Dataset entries
=== Section Start ===
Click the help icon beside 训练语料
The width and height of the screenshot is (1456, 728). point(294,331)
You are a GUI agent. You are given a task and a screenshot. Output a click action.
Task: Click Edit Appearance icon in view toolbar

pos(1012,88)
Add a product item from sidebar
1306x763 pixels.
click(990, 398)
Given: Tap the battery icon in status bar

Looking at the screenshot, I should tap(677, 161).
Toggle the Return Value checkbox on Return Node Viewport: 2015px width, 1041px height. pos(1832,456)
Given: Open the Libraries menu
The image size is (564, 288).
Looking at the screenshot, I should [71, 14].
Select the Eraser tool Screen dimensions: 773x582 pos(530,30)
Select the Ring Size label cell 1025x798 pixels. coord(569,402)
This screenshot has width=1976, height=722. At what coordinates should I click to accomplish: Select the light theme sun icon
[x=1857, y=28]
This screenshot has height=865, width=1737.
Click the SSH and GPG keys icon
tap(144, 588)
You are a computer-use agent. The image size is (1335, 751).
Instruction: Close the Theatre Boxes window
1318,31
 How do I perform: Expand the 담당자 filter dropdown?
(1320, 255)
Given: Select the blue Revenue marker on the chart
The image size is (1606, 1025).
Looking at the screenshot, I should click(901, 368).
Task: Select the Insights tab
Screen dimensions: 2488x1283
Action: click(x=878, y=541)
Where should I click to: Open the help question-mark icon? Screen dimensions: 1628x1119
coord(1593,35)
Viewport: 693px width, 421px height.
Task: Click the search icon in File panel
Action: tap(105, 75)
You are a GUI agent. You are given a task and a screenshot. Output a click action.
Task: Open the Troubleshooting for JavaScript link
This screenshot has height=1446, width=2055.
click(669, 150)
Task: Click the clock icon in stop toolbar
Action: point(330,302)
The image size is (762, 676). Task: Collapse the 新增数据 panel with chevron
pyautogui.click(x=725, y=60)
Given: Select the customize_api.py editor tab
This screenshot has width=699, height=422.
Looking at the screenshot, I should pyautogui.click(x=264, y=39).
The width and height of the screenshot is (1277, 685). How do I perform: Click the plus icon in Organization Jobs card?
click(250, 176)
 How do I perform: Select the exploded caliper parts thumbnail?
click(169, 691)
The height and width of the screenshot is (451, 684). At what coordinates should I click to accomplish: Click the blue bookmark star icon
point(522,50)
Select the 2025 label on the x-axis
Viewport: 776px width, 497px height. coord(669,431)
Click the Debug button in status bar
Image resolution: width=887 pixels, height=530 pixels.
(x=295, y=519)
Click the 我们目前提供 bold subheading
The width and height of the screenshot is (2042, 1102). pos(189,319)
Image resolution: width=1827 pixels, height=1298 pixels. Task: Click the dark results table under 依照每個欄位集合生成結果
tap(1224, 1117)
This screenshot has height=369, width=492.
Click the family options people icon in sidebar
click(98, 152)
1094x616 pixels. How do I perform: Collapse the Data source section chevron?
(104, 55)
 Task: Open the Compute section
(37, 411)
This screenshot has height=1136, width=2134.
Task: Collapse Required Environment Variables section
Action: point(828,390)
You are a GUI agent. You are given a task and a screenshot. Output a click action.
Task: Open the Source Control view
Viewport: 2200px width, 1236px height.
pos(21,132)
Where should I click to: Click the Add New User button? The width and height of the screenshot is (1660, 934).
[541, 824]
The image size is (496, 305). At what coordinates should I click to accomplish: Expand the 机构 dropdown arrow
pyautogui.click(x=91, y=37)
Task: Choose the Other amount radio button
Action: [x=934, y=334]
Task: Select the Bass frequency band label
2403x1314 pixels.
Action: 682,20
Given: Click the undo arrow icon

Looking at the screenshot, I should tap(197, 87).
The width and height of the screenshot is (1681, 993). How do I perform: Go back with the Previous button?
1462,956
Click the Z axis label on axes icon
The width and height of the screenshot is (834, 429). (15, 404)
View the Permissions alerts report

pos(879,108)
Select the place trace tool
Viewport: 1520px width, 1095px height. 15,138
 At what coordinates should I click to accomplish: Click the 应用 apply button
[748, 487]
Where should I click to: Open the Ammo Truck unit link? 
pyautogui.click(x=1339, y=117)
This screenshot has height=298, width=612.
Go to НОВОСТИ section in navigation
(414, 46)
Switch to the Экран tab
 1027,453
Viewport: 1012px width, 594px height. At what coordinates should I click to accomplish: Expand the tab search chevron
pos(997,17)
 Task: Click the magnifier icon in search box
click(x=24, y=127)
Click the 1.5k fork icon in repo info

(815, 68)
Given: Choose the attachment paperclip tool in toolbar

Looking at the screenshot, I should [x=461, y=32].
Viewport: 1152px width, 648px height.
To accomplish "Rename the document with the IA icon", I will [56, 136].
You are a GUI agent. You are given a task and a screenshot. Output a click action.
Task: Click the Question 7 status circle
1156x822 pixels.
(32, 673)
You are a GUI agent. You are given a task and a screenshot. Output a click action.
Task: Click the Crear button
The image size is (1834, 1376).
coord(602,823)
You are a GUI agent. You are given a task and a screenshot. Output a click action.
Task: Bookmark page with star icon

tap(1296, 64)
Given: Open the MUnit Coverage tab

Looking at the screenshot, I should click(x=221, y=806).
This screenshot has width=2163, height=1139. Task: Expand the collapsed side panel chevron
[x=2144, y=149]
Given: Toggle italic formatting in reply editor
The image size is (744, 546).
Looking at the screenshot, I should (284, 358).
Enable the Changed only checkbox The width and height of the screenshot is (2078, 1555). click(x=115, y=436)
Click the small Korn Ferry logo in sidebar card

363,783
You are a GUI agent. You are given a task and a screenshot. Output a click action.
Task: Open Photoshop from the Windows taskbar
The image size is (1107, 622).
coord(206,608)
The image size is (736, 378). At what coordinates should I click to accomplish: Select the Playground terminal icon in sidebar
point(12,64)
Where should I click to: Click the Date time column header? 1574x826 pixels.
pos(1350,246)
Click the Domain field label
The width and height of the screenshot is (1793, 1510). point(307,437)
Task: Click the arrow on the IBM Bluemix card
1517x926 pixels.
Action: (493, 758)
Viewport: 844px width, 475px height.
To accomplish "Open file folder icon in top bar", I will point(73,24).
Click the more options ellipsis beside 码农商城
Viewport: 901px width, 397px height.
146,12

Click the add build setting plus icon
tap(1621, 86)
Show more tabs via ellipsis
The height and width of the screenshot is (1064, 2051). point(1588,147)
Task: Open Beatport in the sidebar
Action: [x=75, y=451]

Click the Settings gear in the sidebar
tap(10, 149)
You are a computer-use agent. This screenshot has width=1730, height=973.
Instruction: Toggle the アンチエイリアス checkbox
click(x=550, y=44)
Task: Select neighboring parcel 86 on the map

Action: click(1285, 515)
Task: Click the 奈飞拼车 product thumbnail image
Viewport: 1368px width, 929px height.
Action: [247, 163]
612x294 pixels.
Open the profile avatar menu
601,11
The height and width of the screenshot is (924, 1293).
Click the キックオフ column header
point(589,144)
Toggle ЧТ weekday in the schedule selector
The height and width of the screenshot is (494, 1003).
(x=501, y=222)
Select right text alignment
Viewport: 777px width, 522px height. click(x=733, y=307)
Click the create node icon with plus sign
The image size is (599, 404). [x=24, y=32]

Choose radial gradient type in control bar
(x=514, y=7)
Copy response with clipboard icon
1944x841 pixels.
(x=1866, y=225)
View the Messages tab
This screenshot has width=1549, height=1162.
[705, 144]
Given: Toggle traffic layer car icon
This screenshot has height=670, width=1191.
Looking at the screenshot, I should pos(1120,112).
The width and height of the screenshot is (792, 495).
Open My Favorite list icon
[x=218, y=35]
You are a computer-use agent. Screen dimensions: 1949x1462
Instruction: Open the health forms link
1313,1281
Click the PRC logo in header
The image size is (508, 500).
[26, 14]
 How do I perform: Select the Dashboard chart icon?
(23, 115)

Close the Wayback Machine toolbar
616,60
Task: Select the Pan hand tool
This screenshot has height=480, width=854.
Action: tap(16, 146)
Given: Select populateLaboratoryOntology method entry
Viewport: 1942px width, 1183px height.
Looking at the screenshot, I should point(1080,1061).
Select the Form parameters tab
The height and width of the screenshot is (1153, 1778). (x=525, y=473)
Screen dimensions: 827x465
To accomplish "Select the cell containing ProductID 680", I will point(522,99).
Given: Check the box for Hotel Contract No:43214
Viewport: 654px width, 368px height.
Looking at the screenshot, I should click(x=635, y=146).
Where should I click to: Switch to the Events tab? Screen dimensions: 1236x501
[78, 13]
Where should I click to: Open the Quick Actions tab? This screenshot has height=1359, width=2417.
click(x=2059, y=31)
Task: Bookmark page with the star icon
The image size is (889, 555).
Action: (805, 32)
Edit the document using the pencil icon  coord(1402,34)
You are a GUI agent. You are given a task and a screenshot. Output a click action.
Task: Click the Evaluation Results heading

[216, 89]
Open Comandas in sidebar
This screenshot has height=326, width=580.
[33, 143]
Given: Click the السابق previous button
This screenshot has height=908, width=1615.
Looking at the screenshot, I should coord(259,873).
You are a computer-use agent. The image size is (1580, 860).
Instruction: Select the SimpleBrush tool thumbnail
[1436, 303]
=== Section End ===
ASSIGNMENT
From the records above, count how many lines hold the string "computer", then give only that number.

OUTPUT FOR THIS EXERCISE
4